[[ Excerpted records, beginning ]]

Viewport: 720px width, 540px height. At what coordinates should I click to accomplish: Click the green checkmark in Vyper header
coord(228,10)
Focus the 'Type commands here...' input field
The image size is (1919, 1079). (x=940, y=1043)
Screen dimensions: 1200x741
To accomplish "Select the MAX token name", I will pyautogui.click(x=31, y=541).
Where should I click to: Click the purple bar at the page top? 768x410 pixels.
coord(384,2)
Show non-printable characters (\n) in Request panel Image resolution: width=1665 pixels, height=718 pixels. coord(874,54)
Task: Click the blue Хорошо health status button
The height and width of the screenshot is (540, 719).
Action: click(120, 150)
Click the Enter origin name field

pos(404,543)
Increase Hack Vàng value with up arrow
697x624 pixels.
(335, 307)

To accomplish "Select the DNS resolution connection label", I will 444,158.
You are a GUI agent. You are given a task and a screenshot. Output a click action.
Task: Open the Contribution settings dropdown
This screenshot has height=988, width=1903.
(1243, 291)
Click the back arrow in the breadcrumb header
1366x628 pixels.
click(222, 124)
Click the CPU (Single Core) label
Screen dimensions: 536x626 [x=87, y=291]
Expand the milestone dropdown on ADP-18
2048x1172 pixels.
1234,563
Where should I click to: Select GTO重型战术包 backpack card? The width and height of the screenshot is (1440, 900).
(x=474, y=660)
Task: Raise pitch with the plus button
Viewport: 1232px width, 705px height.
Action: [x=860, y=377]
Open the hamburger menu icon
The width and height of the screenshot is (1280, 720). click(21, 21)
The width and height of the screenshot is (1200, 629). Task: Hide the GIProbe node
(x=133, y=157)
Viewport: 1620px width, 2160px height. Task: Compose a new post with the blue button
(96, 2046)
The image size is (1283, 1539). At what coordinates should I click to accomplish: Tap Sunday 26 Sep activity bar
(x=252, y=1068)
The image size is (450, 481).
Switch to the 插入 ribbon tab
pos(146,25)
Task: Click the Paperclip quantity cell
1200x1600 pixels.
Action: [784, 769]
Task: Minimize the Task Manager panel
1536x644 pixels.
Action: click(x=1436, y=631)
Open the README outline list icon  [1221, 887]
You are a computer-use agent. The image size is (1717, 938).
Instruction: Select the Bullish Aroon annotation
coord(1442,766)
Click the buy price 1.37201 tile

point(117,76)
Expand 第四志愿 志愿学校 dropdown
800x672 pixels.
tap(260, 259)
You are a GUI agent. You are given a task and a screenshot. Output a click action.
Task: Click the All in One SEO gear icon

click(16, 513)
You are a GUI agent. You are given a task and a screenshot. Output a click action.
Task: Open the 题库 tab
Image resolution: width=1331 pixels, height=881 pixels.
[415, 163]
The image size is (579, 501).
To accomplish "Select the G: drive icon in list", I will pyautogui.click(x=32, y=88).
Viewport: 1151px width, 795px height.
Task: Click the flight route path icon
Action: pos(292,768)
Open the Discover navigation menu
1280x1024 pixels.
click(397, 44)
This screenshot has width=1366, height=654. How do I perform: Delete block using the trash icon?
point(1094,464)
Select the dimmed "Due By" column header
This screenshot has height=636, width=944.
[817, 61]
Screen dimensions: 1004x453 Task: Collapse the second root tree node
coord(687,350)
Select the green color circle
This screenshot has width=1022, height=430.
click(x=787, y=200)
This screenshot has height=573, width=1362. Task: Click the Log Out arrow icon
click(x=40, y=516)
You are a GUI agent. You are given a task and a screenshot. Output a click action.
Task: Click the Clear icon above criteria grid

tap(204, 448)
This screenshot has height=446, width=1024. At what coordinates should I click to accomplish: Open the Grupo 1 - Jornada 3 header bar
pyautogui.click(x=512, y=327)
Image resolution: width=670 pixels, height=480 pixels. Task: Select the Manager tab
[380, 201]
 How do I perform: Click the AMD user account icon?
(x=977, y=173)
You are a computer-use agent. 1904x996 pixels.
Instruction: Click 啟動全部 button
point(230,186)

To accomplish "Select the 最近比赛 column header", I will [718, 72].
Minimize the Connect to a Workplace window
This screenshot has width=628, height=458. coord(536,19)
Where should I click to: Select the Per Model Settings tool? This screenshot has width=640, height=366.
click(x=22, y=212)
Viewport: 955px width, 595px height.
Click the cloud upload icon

[[ Excerpted records, end ]]

## Task statement
Whenever a line of the data above includes the word "column", copy that line.

## Result
Select the dimmed "Due By" column header
To accomplish "Select the 最近比赛 column header", I will [718, 72].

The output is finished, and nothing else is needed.